ABERDEEN PROVING GROUND, Md. –“The pain was excruciating,” Chiquita Youngblood recalls as she crawled from the bed to her rocking chair while in labor and still in her residence on APG.
That September 21, 2022, morning began routinely, checking in with her office and prepping for a day of telework while dealing with weeklong Braxton-Hicks contractions, said Youngblood, a senior noncommissioned officer with the U.S. Army 20th Chemical, Biological, Radiological, Nuclear, Explosives Command. It was then that an 8 a.m. contraction let her know the baby was coming soon.
“I was like … I’m probably going to have the baby late tonight or tomorrow,” said Youngblood.
Youngblood and her husband, Russell, had prepared for this day, packing a hospital bag, putting the car seat in the car and inviting her mother, Purita Cobb, to come watch the Youngblood’s other two children, she said.
What Chiquita didn’t expect was to go into active labor that afternoon in her home with no one around.
“I had a real contraction, with severe pain and lasting over a minute, and I knew we needed to get to the hospital, but my husband wasn’t here; he went to get the kids,” said Chiquita.
The contractions were now six to seven minutes apart and the pain then caused her to fall to her knees, said Chiquita. Russell arrived home minutes later and called 911 after responding to Chiquita’s call for help.
“I told him the baby is coming, my water broke, the baby is coming,” Chiquita added.
Russell said the paramedics and subsequent firefighters were very responsive, arriving in less than five minutes.
As the call came through APG dispatch, veteran paramedic, Tim Richmond, who has responded to many pregnancy calls during his 32 years on job, said he believed this would be another routine call.
As more information was provided it sounded like it was going to be an active delivery and that made Richmond a little nervous, he said.
“For my part, I have never delivered a baby in the field,” said Richmond.
Richmond and fellow paramedic, Scott Kauffman, arrived with hopes of getting Chiquita to the hospital but didn’t know if they could move her safely downstairs with two of them, said Richmond.
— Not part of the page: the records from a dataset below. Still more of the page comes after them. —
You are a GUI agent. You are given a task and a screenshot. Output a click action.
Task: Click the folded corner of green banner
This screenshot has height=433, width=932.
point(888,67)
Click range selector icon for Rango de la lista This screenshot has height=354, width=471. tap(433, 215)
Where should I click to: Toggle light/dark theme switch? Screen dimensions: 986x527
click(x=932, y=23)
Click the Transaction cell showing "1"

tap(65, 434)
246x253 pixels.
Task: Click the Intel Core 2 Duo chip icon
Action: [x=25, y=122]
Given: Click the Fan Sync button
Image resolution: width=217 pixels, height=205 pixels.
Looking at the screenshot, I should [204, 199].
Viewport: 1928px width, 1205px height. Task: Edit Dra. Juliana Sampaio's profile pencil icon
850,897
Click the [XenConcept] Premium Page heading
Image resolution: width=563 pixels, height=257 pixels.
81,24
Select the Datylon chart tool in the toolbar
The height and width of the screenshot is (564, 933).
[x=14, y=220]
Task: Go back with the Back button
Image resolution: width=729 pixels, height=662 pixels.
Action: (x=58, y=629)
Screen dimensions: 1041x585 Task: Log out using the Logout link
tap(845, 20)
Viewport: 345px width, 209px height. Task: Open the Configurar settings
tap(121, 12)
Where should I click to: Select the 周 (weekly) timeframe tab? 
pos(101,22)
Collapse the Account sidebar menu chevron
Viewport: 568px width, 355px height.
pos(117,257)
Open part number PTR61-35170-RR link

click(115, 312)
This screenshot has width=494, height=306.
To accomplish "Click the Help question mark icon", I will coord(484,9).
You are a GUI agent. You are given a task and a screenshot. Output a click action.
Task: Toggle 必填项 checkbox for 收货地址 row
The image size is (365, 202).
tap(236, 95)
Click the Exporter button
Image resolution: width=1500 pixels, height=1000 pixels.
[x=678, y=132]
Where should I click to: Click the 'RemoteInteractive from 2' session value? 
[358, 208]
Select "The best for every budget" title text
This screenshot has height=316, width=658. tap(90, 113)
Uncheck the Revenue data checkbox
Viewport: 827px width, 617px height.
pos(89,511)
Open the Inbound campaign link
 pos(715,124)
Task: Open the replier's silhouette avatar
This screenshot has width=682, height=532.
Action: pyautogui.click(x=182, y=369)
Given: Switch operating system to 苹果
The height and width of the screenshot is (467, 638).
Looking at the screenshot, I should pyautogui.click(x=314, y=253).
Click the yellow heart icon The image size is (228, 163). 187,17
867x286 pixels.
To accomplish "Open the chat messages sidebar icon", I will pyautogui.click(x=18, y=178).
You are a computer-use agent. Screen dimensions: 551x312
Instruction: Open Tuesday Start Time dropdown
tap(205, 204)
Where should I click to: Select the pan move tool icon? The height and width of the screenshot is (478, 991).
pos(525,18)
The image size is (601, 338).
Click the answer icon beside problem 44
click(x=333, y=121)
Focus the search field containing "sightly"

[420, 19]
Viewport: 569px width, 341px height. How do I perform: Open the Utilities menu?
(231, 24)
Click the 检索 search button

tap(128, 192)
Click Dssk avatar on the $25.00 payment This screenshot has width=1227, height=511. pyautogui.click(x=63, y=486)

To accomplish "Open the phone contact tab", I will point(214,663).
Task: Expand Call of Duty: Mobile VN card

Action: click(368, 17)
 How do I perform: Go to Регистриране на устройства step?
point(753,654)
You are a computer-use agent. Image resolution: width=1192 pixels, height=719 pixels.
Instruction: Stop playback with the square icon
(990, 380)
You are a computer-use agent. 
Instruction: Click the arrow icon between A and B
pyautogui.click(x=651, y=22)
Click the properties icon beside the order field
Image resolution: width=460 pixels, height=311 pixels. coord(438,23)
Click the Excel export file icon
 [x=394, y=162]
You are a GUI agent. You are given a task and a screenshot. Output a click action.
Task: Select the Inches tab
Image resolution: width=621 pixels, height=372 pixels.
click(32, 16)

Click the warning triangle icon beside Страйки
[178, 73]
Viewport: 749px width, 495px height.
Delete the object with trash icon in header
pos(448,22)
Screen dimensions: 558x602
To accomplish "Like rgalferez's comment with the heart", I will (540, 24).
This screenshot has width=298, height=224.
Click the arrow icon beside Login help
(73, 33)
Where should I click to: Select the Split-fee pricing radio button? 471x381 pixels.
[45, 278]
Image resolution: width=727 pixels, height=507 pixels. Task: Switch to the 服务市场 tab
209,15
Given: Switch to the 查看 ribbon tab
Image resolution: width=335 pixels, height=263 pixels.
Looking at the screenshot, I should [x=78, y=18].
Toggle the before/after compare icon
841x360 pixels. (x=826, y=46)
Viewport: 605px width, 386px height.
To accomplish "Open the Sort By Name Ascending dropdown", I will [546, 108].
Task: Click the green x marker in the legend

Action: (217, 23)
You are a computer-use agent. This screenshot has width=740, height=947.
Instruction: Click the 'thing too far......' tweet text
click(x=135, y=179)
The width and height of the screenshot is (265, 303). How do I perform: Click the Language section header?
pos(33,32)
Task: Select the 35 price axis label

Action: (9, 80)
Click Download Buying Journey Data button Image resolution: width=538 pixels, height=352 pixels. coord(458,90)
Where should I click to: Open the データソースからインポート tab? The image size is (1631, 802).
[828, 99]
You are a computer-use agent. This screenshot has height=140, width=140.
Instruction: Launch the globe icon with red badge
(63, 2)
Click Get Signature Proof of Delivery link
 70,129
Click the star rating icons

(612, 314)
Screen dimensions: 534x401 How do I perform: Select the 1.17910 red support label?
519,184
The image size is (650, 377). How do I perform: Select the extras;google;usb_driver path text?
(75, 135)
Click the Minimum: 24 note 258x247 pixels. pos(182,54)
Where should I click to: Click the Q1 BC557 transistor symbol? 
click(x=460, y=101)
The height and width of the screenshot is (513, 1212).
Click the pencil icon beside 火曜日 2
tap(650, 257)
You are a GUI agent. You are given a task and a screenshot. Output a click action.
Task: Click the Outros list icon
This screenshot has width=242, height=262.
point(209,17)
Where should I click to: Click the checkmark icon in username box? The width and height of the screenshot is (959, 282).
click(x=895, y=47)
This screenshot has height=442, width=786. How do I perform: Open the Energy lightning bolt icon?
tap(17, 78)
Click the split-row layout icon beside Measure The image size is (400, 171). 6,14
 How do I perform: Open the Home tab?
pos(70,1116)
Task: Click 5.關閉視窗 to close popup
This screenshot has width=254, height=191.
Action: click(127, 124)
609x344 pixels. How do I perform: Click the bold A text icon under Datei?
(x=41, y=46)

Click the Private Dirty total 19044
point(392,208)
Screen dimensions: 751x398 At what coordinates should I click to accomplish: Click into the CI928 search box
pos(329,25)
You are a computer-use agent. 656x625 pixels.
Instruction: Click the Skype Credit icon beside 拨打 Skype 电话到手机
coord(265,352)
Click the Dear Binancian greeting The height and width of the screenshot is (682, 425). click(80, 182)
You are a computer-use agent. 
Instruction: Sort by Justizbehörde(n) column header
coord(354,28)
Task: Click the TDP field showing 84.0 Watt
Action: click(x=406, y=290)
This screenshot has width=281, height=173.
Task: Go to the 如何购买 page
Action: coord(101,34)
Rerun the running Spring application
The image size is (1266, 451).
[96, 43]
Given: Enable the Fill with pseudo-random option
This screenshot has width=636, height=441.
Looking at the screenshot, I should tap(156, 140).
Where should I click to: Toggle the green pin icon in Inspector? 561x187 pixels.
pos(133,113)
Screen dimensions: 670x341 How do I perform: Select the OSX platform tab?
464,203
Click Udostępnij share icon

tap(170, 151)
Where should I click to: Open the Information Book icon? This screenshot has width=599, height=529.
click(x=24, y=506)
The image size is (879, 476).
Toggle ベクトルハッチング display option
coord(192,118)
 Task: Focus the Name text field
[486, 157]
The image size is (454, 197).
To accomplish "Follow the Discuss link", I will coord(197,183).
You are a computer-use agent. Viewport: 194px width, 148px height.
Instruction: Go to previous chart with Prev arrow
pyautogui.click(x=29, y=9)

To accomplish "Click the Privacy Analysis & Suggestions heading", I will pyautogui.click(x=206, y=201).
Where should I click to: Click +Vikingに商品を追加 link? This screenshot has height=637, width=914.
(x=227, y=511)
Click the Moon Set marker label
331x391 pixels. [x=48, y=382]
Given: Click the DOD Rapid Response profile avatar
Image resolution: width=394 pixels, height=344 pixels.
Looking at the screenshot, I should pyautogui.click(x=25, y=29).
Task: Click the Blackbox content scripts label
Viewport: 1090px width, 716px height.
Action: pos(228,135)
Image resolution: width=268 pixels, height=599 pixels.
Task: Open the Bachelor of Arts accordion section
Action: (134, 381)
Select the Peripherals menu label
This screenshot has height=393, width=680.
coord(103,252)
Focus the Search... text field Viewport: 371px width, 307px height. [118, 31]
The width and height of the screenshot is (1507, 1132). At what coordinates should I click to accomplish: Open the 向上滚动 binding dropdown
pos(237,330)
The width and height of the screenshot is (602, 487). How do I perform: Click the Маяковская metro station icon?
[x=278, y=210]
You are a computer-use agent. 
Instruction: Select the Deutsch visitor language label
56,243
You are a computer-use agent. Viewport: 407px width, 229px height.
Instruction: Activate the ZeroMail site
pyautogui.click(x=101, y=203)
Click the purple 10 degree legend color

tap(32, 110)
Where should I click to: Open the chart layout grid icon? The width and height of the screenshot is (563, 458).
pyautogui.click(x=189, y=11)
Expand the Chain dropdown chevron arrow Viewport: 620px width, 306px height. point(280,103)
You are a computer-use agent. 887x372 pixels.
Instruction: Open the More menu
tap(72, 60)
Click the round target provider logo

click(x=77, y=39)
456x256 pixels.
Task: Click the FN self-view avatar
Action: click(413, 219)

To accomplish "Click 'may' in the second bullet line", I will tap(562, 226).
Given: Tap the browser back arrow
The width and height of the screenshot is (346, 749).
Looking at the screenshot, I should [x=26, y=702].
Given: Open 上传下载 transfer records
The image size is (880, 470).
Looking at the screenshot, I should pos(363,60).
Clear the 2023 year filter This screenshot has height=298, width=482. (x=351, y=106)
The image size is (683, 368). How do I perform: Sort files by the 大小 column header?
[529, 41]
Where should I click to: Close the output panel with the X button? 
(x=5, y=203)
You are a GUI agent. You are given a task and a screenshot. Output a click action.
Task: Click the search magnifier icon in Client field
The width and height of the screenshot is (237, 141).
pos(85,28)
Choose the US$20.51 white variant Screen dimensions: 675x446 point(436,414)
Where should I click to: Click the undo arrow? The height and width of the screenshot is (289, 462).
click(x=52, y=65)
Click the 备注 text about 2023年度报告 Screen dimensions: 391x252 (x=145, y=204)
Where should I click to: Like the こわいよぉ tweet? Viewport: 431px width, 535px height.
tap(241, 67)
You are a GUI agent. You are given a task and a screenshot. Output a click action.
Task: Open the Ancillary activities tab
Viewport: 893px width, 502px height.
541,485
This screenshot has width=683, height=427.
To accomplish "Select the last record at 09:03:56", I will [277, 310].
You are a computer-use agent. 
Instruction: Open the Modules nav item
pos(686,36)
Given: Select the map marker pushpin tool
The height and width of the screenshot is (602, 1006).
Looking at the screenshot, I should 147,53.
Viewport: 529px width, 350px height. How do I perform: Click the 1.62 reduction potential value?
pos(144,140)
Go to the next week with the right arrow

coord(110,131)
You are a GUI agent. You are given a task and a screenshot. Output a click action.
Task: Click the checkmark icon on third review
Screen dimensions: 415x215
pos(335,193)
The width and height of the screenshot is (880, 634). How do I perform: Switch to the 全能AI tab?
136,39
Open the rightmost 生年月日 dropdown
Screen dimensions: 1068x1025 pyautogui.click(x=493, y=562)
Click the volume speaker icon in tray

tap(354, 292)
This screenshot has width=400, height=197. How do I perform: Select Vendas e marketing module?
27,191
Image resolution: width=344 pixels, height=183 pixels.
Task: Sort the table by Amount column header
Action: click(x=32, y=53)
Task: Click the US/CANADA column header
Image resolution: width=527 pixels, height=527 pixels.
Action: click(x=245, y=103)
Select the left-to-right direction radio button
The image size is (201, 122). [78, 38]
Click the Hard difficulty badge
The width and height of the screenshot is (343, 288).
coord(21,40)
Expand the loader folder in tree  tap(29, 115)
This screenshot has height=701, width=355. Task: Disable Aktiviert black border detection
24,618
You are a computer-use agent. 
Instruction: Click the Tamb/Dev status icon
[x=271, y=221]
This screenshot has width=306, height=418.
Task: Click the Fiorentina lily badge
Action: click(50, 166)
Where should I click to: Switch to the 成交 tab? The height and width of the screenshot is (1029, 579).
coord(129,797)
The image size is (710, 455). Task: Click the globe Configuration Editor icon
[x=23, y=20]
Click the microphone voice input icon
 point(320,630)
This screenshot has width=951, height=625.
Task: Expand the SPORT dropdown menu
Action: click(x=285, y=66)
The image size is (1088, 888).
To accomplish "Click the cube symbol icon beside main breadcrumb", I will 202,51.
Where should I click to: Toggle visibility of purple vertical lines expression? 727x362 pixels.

They called the firefighters for help.
Hopes for a hospital trip disappeared as the firefighters arrived and the baby started to crown, said Richmond.
With the help of firefighter and EMT, Marquesa Taylor, the first responders immediately prepared to help Chiquita deliver her baby, said Richmond, who was relieved to have Taylor present.
“For Marquesa to be in [the room] it was a tremendous amount of help,” said Richmond. “Having another female in there helped the patient relax a little bit, a little more comfortable.”
Part of the preparation was to move Chiquita to a different position for delivery away from the chair, but the pain was too much, she said.
“No, I can’t move, this is it,” said Chiquita in response to Richmond’s request to reposition her.
The pain wasn’t Chiquita’s only concern, she was worried about for her child’s successful delivery, she said.
A couple days prior during a routine visit, Chiquita’s physician told her the baby was turned the wrong way, she said.
“If [the baby] comes at the house and he is still facing the wrong direction, what’s going to happen?” said Chiquita.
Taylor said Chiquita looked distressed and as a mother herself, Taylor knows how painful and terrifying giving birth can be but wanted to make her patient as comfortable as possible.
Chiquita was reassured everything was going well and the baby was looking fine, said Taylor. Chiquita continued to breath, push and in 15 minutes delivered a baby boy who she and Russell named Noah.
Chiquita said while she was relieved to have had a successful delivery, she began to worry when Noah wasn’t making a sound.
In under a minute her worry was dispelled as Noah cried for the first time and was given to her to hold, she said.
Everyone was immediately in a sense of relief, but things were not over, said Chiquita.
“The contractions came right back,” said added.
The afterbirth had not come out despite continued efforts by paramedics, said Chiquita.
Firefighters took Chiquita and Noah to the ambulance and transported them to the University of Maryland Upper Chesapeake Medical Center in Bel Air.
Medical professionals were able to remove the afterbirth, provide the necessary checks on Noah and were discharged days later, said Chiquita.
Looking back on the entire event, Chiquita and Russell have nothing but positive things to say about the response, care and training of the APG first responders.
“I don’t know how we would have gotten through [the delivery],” said Chiquita. “They were very professional, helped keep me steady … they were all great.”
The event was challenging, exciting but also a learning opportunity, as hands-on experiences are the best opportunity to build confidence in yourself and your training, said Richmond.
“I felt confident we could handle this because of our training,” he said.
All APG first responders who were on the call were recognized for their service in a small ceremony at the APG North Fire Station, November 1.
According to APG emergency medical service officials, no home birth has taken place on the installation for more than 15 years.
As for the Youngbloods, when asked if Noah will be their last child their response was “You never know.”